The desire of localities across Northern Virginia to tax single-use plastic bags has died its annual death in Richmond.While I encourage those who want to to use reusable bags, I don't think it needs to be made mandatory. In some cases, reusable bags actually increase the chance of illness (being a fine way to spread and breed microbes). We use them, but we're not fanatics about it.
A measure by state Sen. Chap Petersen (D-Fairfax) to impose a 5-cent-per-bag tax on customers in retail outlets was “passed by indefinitely” – sent to a kind of legislative purgatory – on a 14-1 vote in the Senate Committee on Finance.
Funds raised from the proposed legislation would have been earmarked for efforts to protect the Chesapeake Bay watershed.
Had Petersen’s measure made it out of the Senate, it would have faced an uphill climb in the House of Delegates.

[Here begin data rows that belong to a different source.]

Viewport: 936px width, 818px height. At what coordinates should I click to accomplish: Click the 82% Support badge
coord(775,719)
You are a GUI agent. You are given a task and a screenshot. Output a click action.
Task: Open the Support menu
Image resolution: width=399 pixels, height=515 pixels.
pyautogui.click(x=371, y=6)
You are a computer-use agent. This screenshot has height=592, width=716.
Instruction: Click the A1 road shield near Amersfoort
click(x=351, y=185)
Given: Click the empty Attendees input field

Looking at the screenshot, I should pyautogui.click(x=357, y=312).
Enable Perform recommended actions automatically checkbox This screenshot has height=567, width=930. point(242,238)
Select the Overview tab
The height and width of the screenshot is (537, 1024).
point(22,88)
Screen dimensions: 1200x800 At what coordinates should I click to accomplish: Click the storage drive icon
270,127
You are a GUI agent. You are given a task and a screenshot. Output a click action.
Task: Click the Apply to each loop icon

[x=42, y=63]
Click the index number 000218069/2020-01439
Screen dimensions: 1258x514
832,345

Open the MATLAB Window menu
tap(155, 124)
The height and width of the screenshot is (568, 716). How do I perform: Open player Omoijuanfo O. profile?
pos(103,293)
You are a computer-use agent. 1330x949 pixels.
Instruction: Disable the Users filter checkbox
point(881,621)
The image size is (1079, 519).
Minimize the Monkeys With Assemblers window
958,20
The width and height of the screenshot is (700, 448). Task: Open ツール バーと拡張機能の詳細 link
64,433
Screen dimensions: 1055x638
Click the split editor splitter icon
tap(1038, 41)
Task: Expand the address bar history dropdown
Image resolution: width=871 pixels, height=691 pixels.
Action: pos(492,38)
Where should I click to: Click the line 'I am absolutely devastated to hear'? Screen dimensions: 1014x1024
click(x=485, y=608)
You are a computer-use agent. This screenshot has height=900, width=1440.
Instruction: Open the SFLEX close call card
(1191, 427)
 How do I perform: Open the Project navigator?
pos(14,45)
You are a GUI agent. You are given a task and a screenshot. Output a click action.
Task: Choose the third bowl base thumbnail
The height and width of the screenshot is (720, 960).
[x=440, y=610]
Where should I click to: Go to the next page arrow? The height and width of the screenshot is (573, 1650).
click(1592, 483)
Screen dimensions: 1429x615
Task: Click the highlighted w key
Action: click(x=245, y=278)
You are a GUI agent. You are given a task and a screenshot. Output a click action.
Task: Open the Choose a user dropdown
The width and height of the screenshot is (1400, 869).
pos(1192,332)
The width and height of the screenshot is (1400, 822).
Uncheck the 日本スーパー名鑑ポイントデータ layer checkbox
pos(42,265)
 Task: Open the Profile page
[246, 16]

All previous efforts to either impose a bag tax, or allow localities to do so, died in past sessions of the General Assembly.
Today we dropped into a grocery store after exercise class, and Georgia did not have bags in the back of my car. To bag about 7 items took the checker 3 bags. Utterly unnecessary.
In other Virginia nanny state news, a Virginia lawmaker proposes ban on releasing balloons into atmosphere
A Virginia lawmaker says banning the release of helium balloons into the air could help save wildlife on land and in the water.While I occasionally find loose balloon floating on the Bay or washed up on the beach, I look askance at the estimate of 150 per mile of beach. I've never seen anything approaching that. While these balloons do pose a mild threat to wildlife, I'd like to see some reliable estimate of the mortality from balloons compared to from other sources. I would guess it's trivial at best.
Balloons are fouling the state's beaches and can be deadly to wildlife, says Republican Sen. Jeff McWaters of Virginia Beach, who is sponsoring a bill to prohibit releasing lighter-than-air balloons into the atmosphere.
His bill would ban the intentional release of balloons inflated with helium or another lighter-than-air gas and require more than five minutes' contact with air or water to degrade.
Violations would carry a civil penalty of $5 per balloon, with proceeds going into the Litter Control and Recycling Fund.
The measure would supersede an existing law that bans release of 50 or more balloons in an hour.
McWaters' bill cleared the Agriculture, Conservation and Natural Resources Committee on a 9-6 vote Thursday and is headed to the full Senate.
. . .
Mark Swingle, director of research and conservation at the Virginia Aquarium and Marine Science Center in Virginia Beach, called balloons an insidious form of litter that can travel great distances to remote stretches of Virginia's shoreline. A recent survey found as many as 150 balloons per mile of beach, he said.
Ed Clark, president of the Wildlife Center of Virginia in Waynesboro, said sea turtles are especially vulnerable to deflated balloons because they mistake them for jellyfish. "They ingest them, and that's the end of them," he said.
In addition, Clark said, balloons are often attached to nylon or plastic strings that are slow to degrade, and birds get entangled in them.
And what about enforcement. How are you going to detect and slap your $5 per balloon tax on the three year olds that inevitably let go of their balloon and start wailing about it?